*How to complete this task*. Using the data below, determine the number of lines that include the string "Given". Write only that number.

### Extracted data

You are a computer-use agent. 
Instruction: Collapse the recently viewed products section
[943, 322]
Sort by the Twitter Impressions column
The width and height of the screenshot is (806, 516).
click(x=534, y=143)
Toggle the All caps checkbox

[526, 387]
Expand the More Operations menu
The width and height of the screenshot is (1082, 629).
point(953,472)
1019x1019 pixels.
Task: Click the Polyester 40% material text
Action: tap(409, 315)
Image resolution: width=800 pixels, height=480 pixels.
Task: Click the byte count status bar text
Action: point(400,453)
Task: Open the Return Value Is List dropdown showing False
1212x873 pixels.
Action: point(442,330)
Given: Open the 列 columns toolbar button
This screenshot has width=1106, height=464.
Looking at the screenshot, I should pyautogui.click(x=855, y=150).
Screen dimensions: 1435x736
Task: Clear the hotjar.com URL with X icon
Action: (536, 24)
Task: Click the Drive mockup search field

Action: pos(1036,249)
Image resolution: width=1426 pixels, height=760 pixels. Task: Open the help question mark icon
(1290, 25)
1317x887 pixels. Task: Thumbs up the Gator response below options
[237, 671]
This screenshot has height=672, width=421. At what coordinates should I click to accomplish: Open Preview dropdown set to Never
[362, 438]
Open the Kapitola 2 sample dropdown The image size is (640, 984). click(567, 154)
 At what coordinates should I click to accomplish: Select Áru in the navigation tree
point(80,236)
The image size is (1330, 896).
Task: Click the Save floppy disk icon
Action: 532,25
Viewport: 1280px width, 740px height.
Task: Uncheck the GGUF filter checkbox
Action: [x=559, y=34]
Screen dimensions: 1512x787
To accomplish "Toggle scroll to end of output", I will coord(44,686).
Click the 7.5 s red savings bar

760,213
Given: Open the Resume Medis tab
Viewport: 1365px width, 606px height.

######

*Task result*. 2